Puis, cela le prit d’un seul coup, il s’entendit crier dans la direction du conducteur :

« Où est le prochain arrêt ? »

Sa voix se perdit dans le vacarme. Tambourinant de ses deux poings sur sa tête, la petite fille joignit ses criailleries à la question qu’il répéta encore plus fort :

« Le prochain arrêt, c’est où ?

— Où, où, où », hurlait la fillette, tambourinant de plus belle.

Le chauffeur finit par l’entendre. D’une voix tonitruante il lança :

« Le plus tard possible ! »

Se tournant vers les passagers qui se pressaient autour de lui, le conducteur reprit :

« Il faut d’abord sortir de ce merdier ! J’entends tirer autour de nous. Il va falloir faire vite… Surtout ne s’arrêter sous aucun prétexte si on veut échapper aux balles ! Rouler, rouler sans regarder derrière soi. Là-bas, de l’autre côté est le salut, je l’espère. Du moins c’est le seul possible. »
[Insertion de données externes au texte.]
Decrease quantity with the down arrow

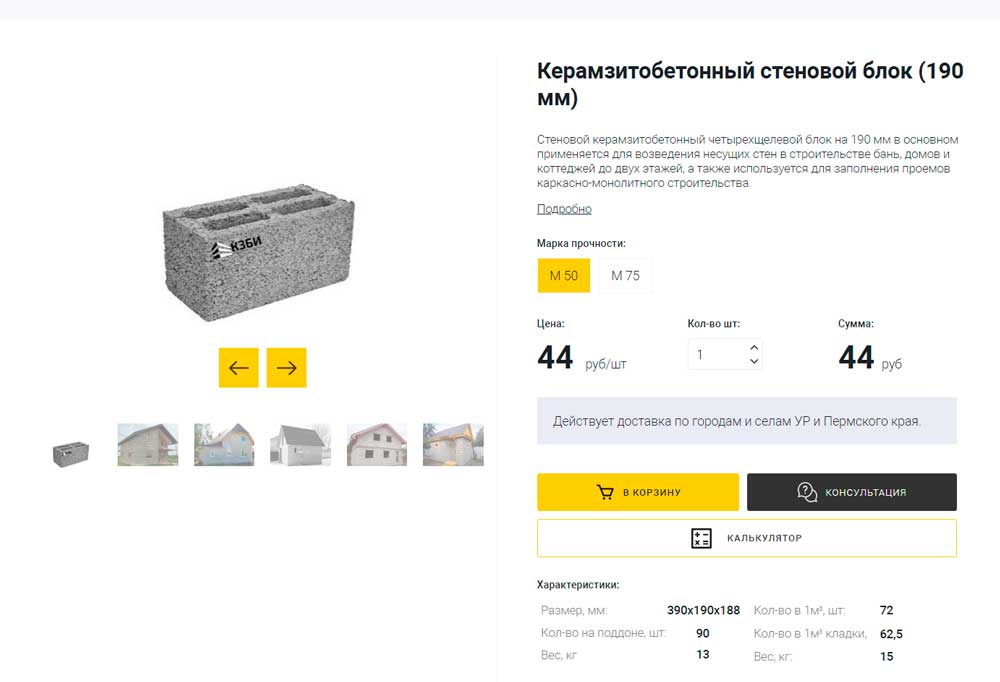click(x=754, y=361)
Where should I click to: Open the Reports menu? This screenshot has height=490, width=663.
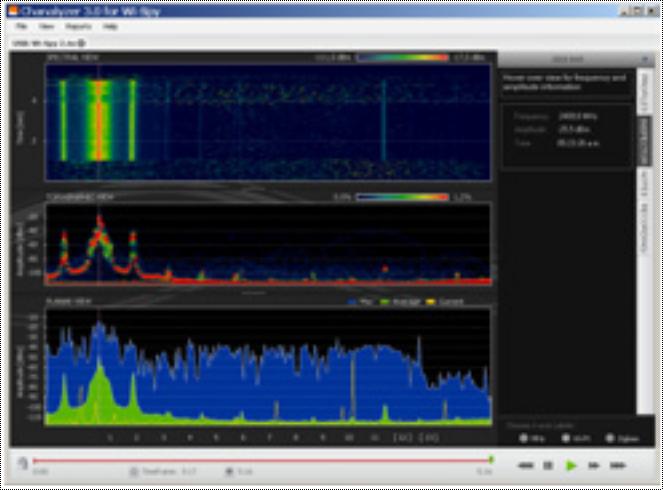(x=77, y=27)
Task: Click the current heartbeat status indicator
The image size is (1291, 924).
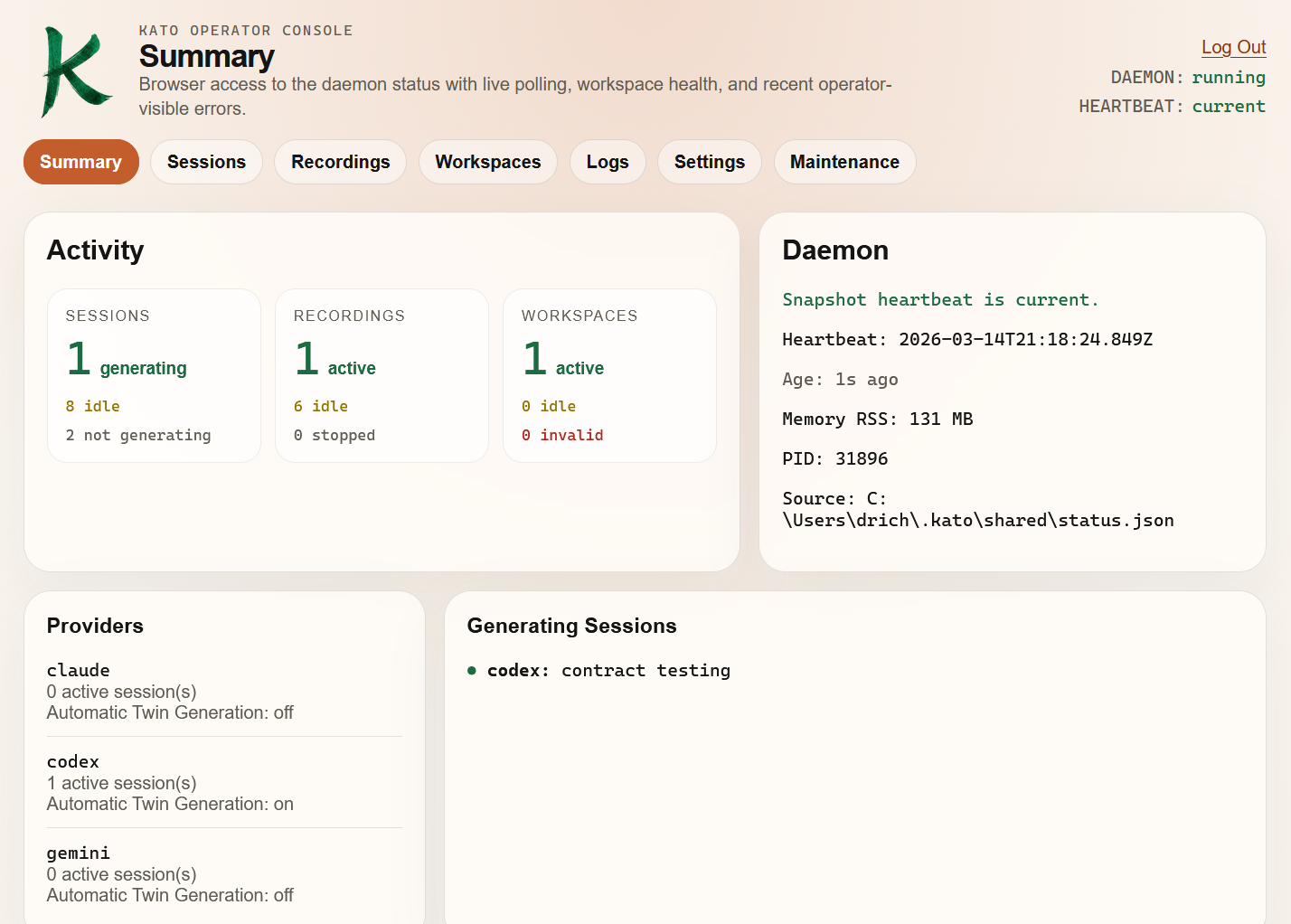Action: (1229, 106)
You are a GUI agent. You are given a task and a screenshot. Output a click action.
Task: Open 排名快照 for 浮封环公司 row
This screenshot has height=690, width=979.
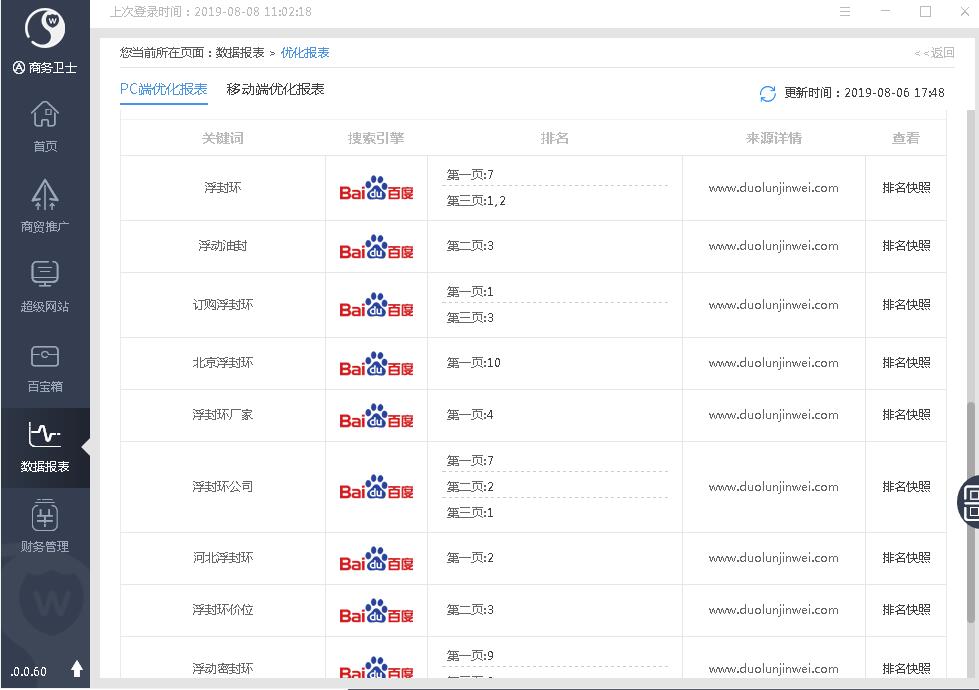pos(906,487)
Son message finit par atteindre Steph. L’autocar ne s’arrêterait plus. Le visage de Marie s’amenuisait, s’éloignait :

« Elle ne veut pas de moi, et moi je ne veux plus d’elle ! » trancha-t-il.

Mais ce même visage se recomposa, se rassembla comme un puzzle, avec ses morceaux disparates. Un visage aussi blême qu’il le devenait au cours de leurs disputes.

Steph ne pensa plus alors qu’à quitter l’autobus, qu’à courir en sens inverse, à toute vitesse, à sa rescousse.

La foule formait une muraille de plus en plus compacte ; et que faire de l’enfant juché sur son dos ? Avisant un jeune homme à la puissante carrure, il percha la fillette sur ces épaules-là, sans rien demander.

Amusée de ce qu’elle prenait pour un jeu, l’enfant applaudit avant de se mettre à ébouriffer de ses deux mains l’épaisse chevelure de son nouveau porteur. D’abord surpris, celui-ci se laissa faire sans protester.

Durant ce temps, Steph, poussant des coudes, bousculant la mêlée, cherchait l’issue la plus proche. Ignorant sa décision, accablés et rompus de fatigue, les réfugiés se laissaient faire, s’écartaient, reculaient, se pressaient les uns contre les autres pour lui ouvrir passage.

Sur le flanc de l’autocar la portière centrale était bloquée par un amas de vieilles valises, hâtivement ficelées, et de boîtes de carton.

L’autre sortie, à droite du chauffeur, paraissait inaccessible.